= WHAT IS EXPECTED =
A verbatim copy of every record is required, and no pictures should be included.

= DATA EXTRACTS =
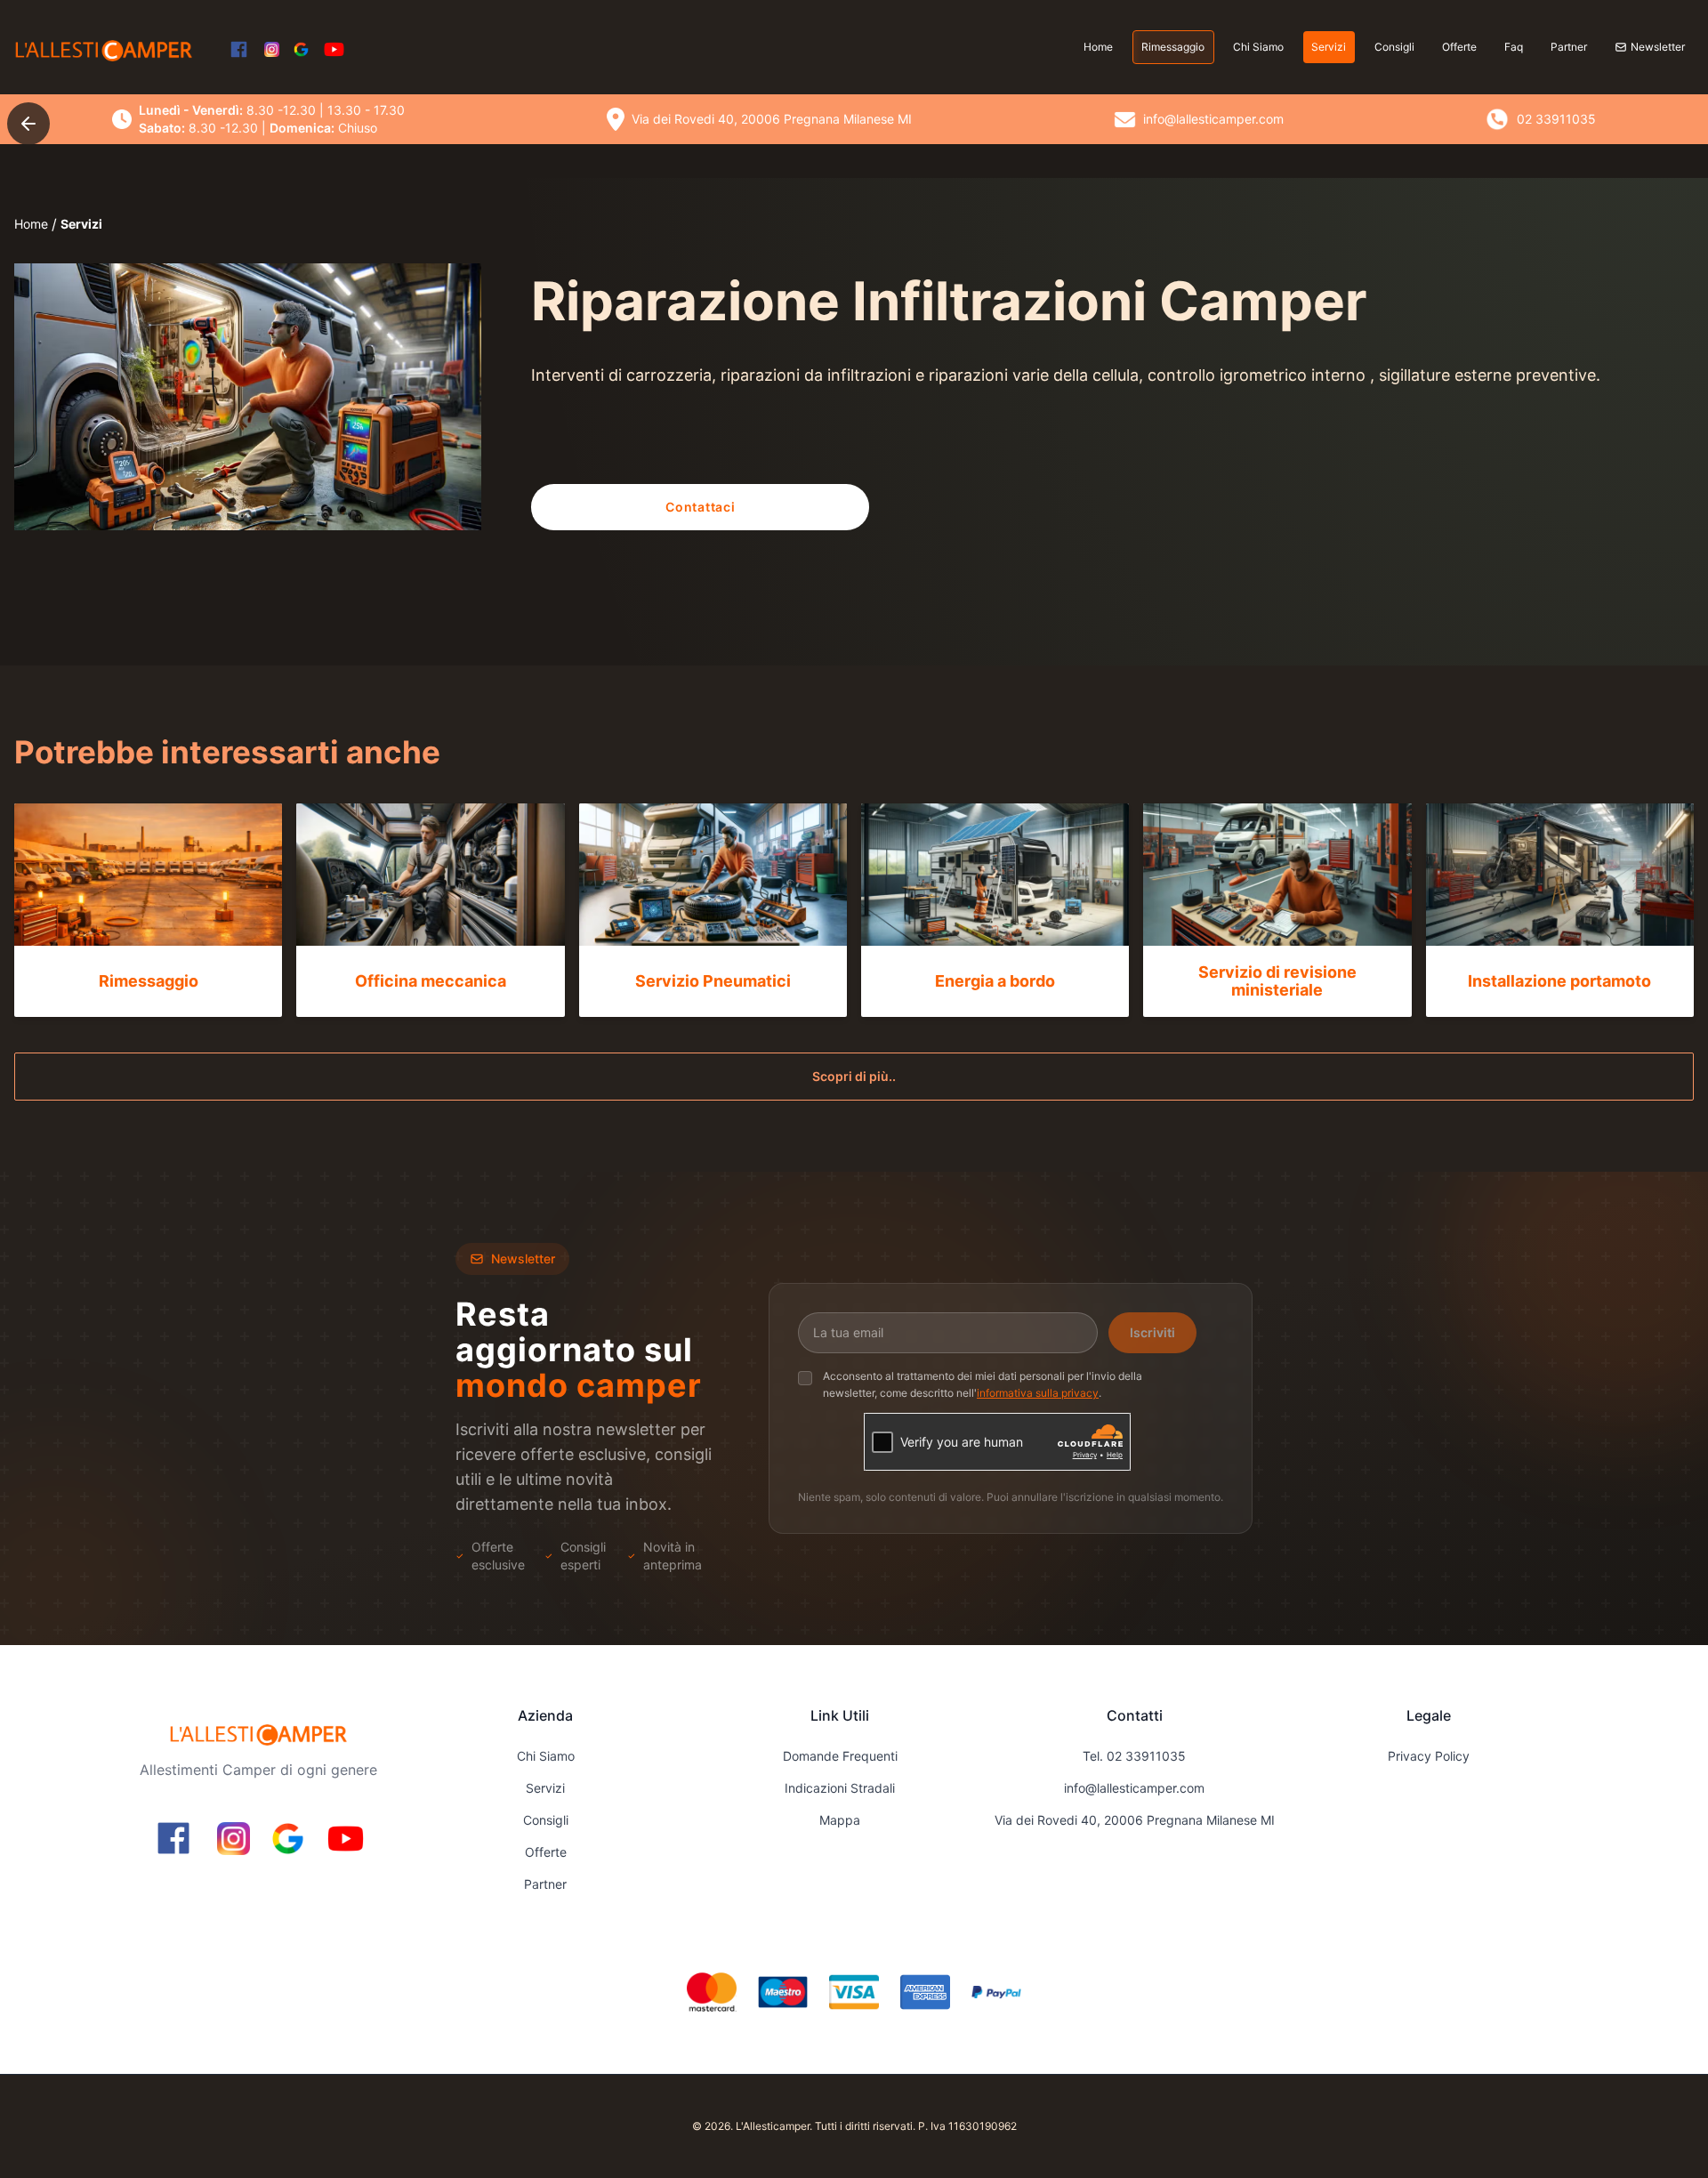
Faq (1513, 46)
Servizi (1328, 46)
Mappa (839, 1819)
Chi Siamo (1258, 46)
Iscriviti (1152, 1332)
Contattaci (700, 506)
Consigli (1394, 46)
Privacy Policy (1429, 1755)
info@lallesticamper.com (1134, 1787)
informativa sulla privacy (1038, 1393)
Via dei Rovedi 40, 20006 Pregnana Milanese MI (1135, 1819)
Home (1098, 46)
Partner (1569, 46)
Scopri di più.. (854, 1076)
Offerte (1459, 46)
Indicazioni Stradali (840, 1787)
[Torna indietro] (28, 123)
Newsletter (1658, 46)
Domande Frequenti (840, 1755)
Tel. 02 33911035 (1134, 1755)
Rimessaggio (1172, 46)
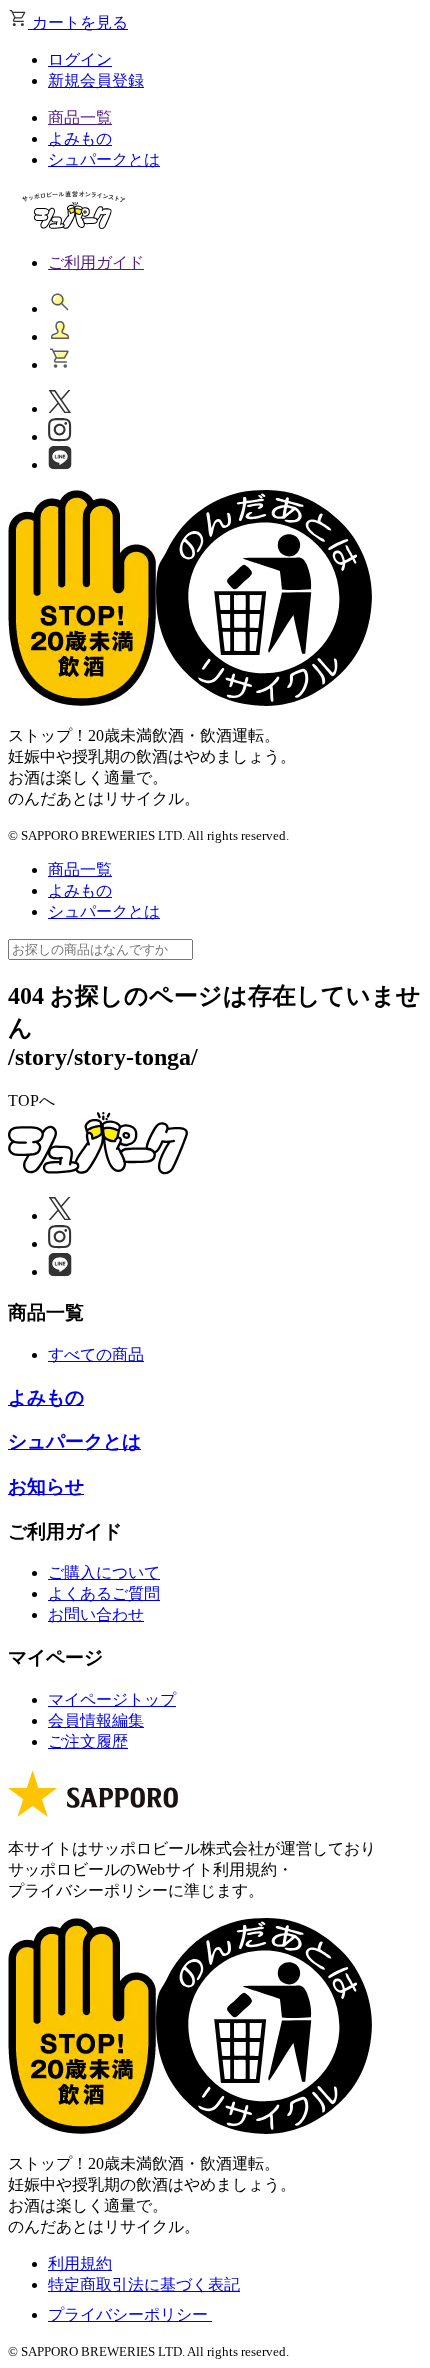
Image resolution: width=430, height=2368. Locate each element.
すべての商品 (96, 1354)
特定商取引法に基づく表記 (144, 2284)
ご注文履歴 (88, 1741)
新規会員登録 (96, 80)
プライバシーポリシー (130, 2314)
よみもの (80, 138)
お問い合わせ (96, 1614)
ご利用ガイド (96, 262)
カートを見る (78, 22)
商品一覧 (80, 117)
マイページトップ (112, 1699)
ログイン (80, 59)
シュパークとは (104, 159)
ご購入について (104, 1572)
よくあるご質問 (104, 1593)
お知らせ (46, 1486)
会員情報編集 (96, 1720)
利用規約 (80, 2263)
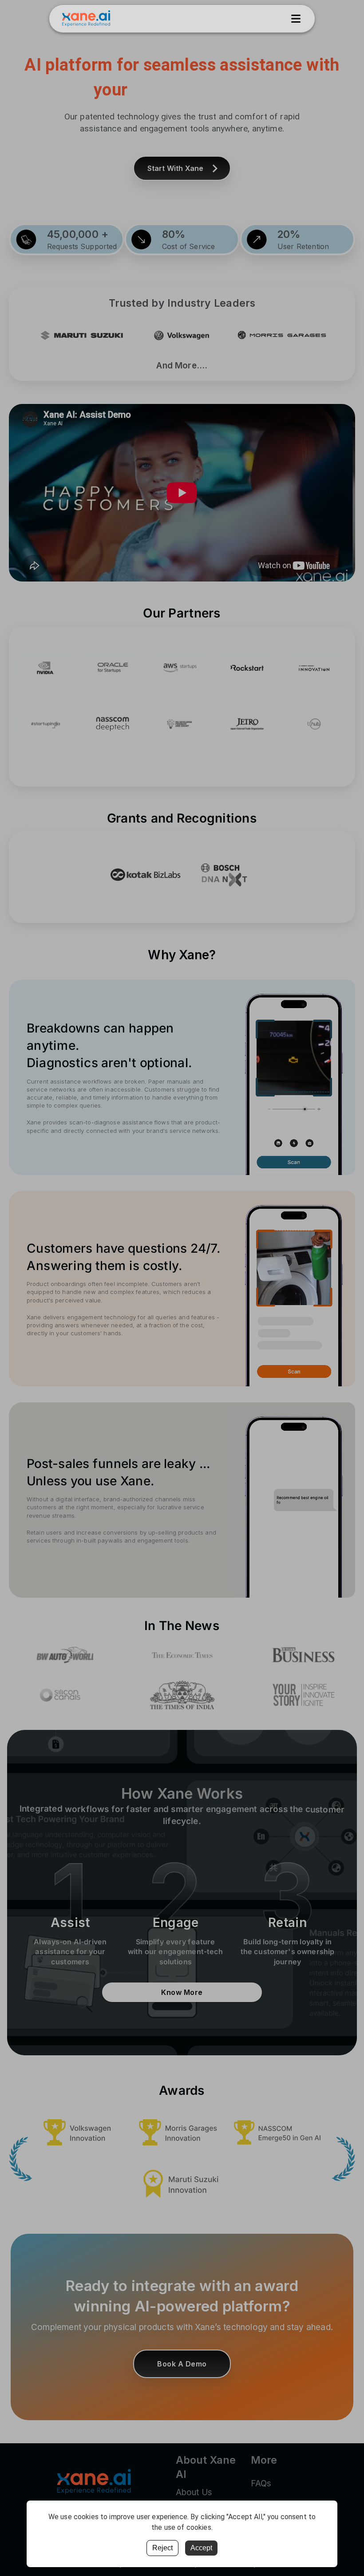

= OUTPUT OF THE EXERCISE =
Faq (1513, 46)
Servizi (1328, 46)
Mappa (839, 1819)
Chi Siamo (1258, 46)
Iscriviti (1152, 1332)
Contattaci (700, 506)
Consigli (1394, 46)
Privacy Policy (1429, 1755)
info@lallesticamper.com (1134, 1787)
informativa sulla privacy (1038, 1393)
Via dei Rovedi 40, 20006 Pregnana Milanese MI (1135, 1819)
Home (1098, 46)
Partner (1569, 46)
Scopri di più.. (854, 1076)
Offerte (1459, 46)
Indicazioni Stradali (840, 1787)
[Torna indietro] (28, 123)
Newsletter (1658, 46)
Domande Frequenti (840, 1755)
Tel. 02 33911035 (1134, 1755)
Rimessaggio (1172, 46)
Image resolution: width=430, height=2368. Locate each element.
すべての商品 (96, 1354)
特定商取引法に基づく表記 (144, 2284)
ご注文履歴 (88, 1741)
新規会員登録 (96, 80)
プライバシーポリシー (130, 2314)
よみもの (80, 138)
お問い合わせ (96, 1614)
ご利用ガイド (96, 262)
カートを見る (78, 22)
商品一覧 (80, 117)
マイページトップ (112, 1699)
ログイン (80, 59)
シュパークとは (104, 159)
ご購入について (104, 1572)
よくあるご質問 (104, 1593)
お知らせ (46, 1486)
会員情報編集 (96, 1720)
利用規約 (80, 2263)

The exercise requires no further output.